Von Emika hat man hier auf bildraum schon öfter mal gelesen.. in Tschechien geboren, in Bristol und London gelebt und mittlerweile in Berlin im Dunstkreis des Berghains aktiv verbindet die Musikerin dunkle dupsteppige sphärische Klänge mit kristallgleichem Gesang. Eine genaue Einordnung in eine Schublade ist schwierig, die Musik ist komplex und nicht simples Popgedüdel. Ihre Live Auftritte zusammen mit dem Brandt Bauer Frick Ensemble garantierten Gänsehaut. Heute erscheint ihr selbstbetiteltes Debütalbum auf Ninja Tunes. Ich möchte dieser Künstlerin nur viel Erfolg wünschen und dass sie ihre beeindruckendes muskalisches Schaffen eine breite Hörerschaft findet.

Emika bei Ninja Tunes

 

Active Child

Auch hier schwingt ein bisschen quasi-religiöse Stimmung mit.
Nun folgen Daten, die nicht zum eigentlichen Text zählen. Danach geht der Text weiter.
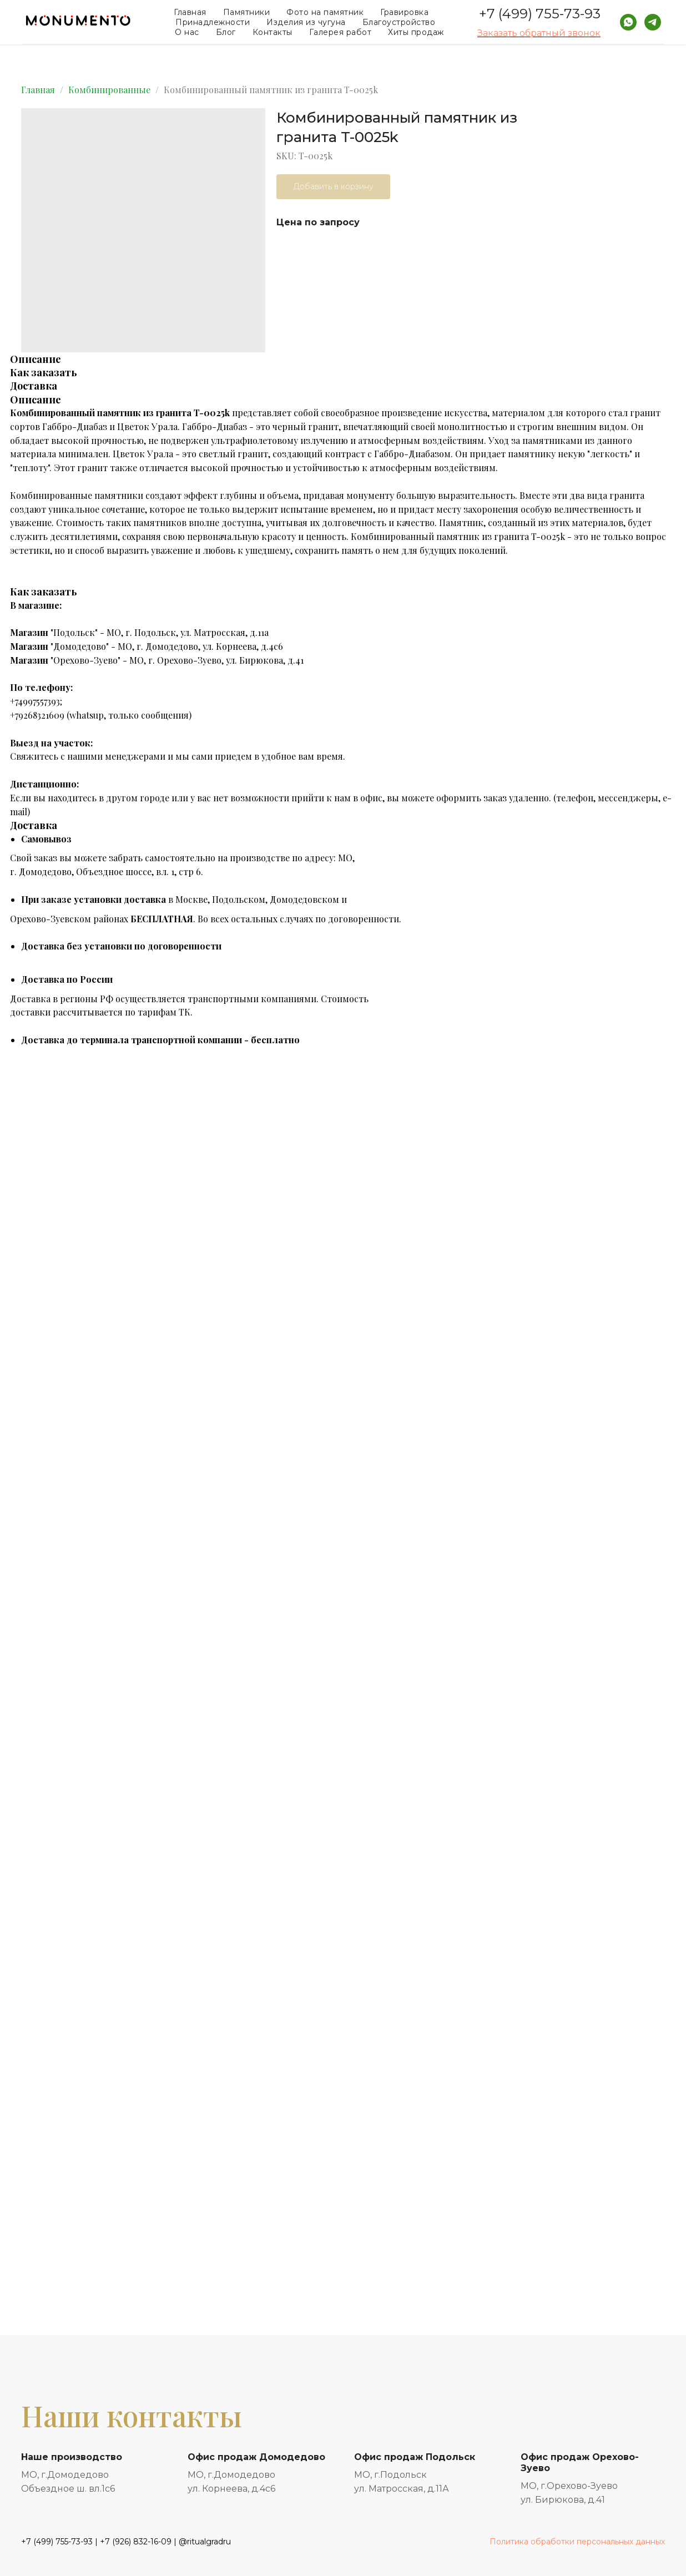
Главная (190, 12)
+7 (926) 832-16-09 (136, 2542)
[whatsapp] (628, 22)
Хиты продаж (416, 32)
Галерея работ (340, 32)
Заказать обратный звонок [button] (539, 33)
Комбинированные (109, 89)
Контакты (272, 32)
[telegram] (652, 22)
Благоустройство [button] (399, 22)
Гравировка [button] (404, 12)
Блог (226, 32)
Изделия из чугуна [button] (306, 22)
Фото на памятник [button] (325, 12)
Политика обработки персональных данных (577, 2542)
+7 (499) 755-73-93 (540, 14)
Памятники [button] (246, 12)
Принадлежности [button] (212, 22)
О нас (187, 32)
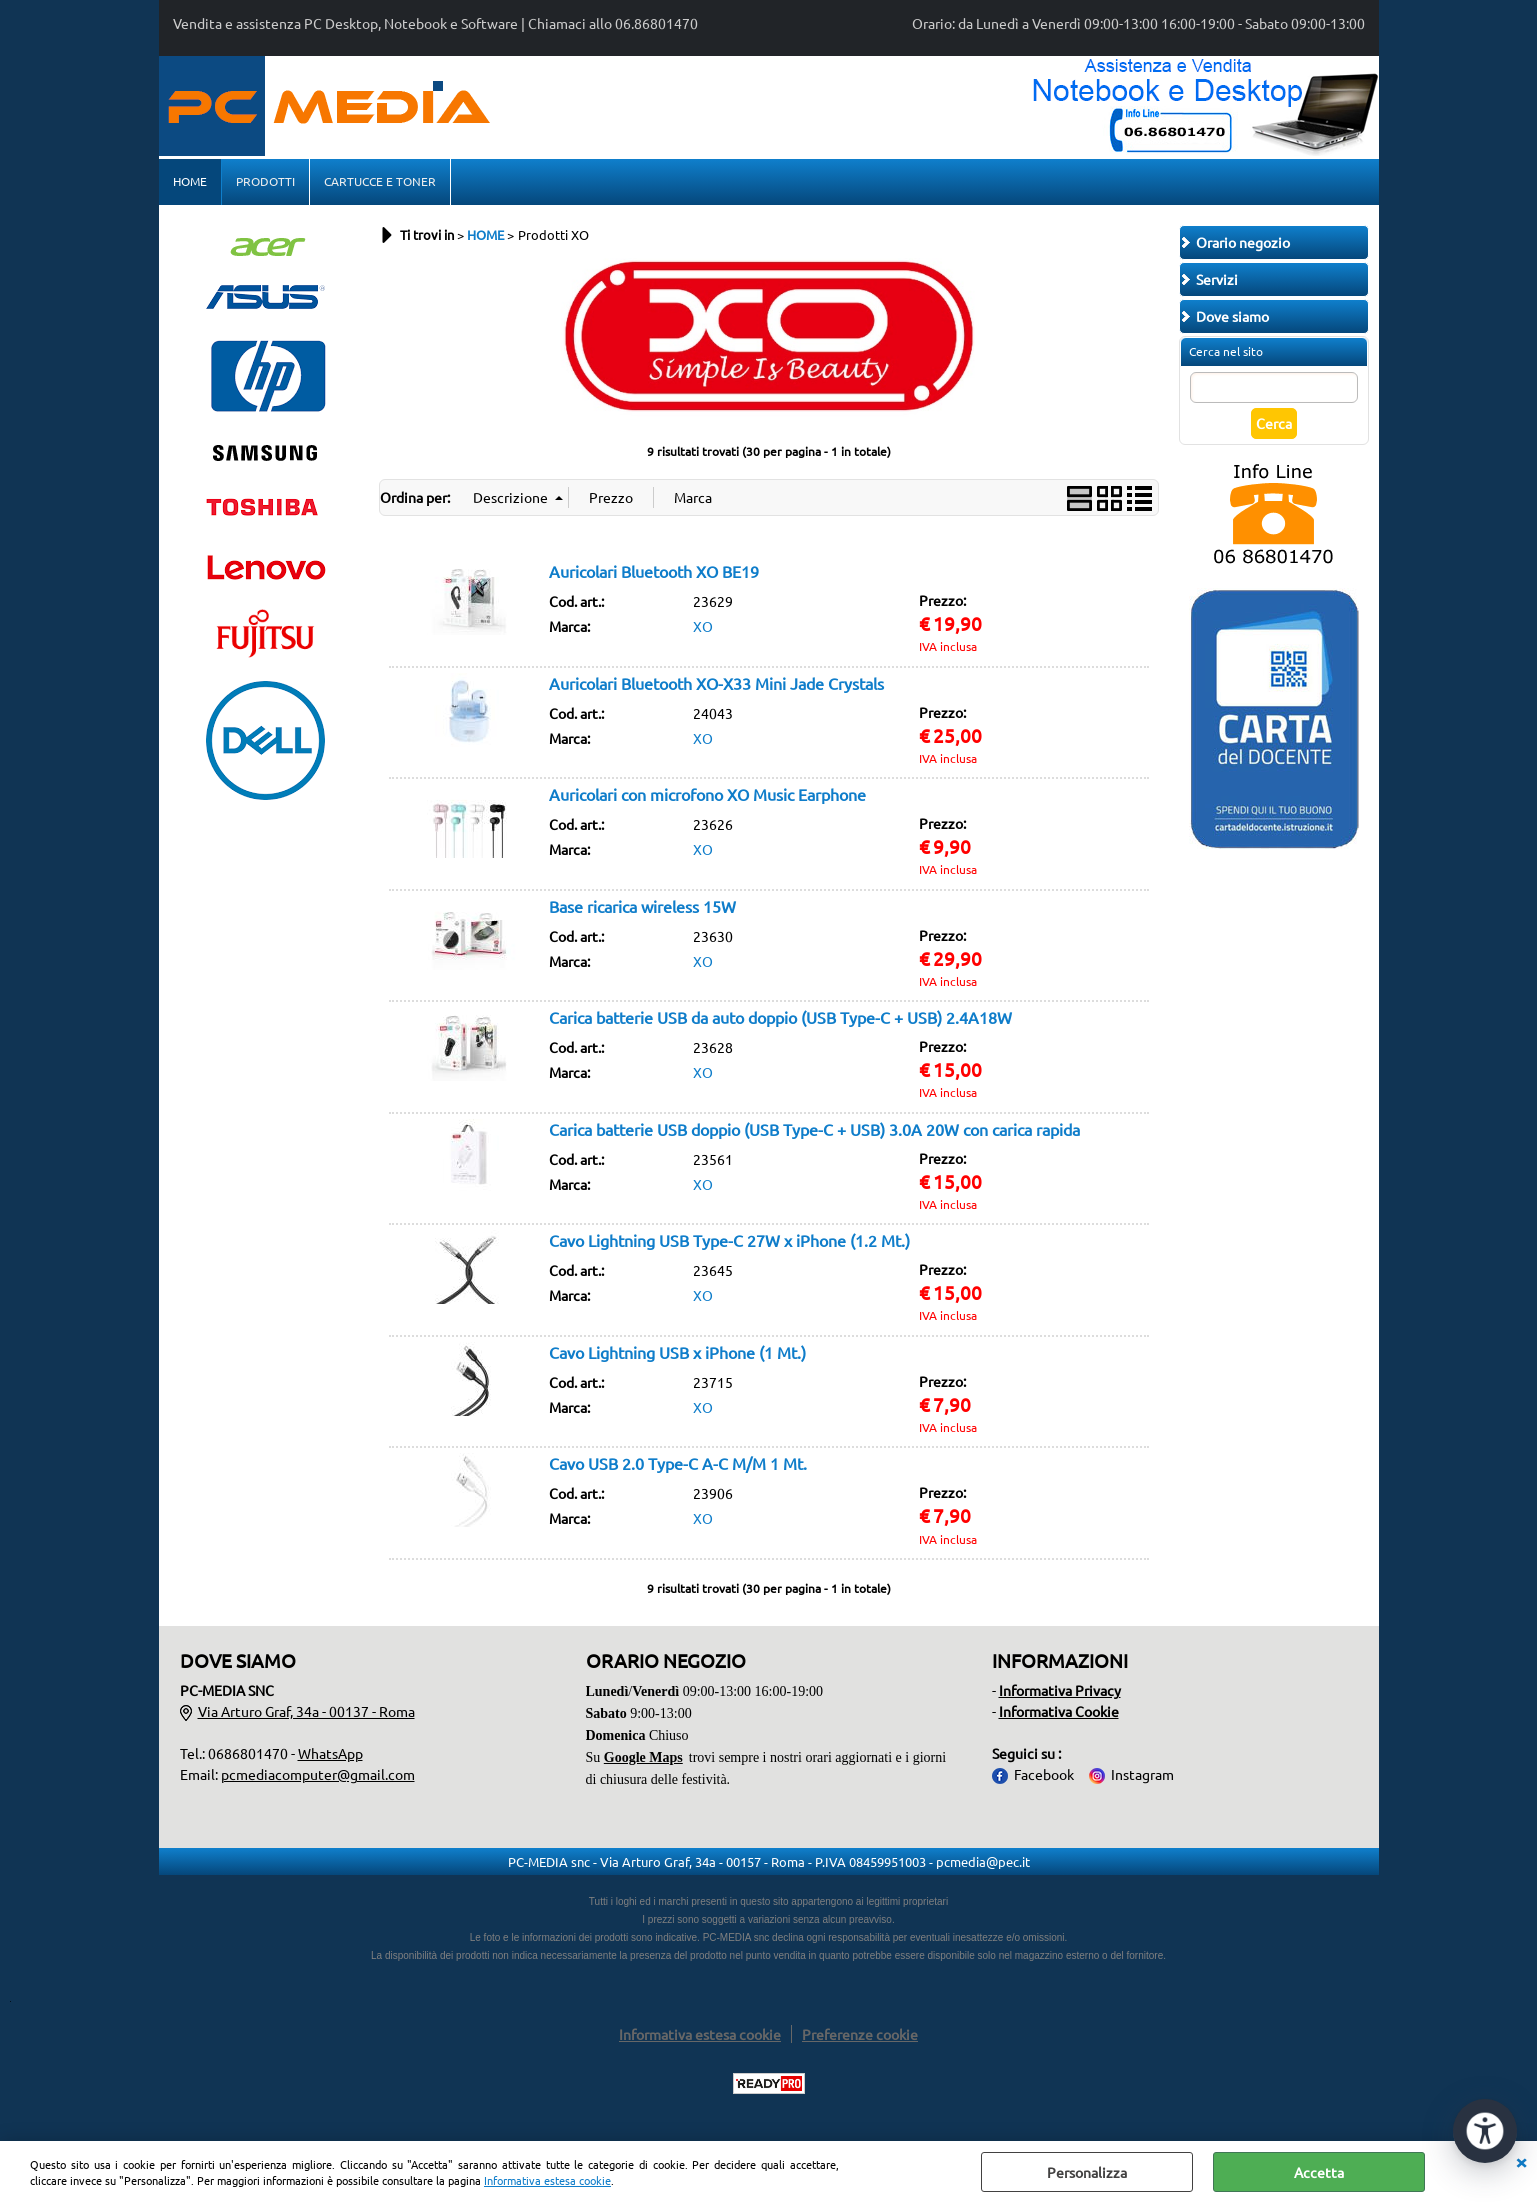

Active Child bringen mit ihrem Debütalbum „You Are All I See“  (Adult Swim) Synthies, Soul, Indie, elektro, Falsett Gesang und vieles mehr zusammen. Musik wie sie der Spätherbst herbeiwünscht wenn die Tage kürzer werden. Man darf gespannt sein, wie sich das Album nach den im letzten Jahr auftauchenden ersten Lieder so im gesamten machen wird.Erinnert mich irgendwie auch an Fever Ray.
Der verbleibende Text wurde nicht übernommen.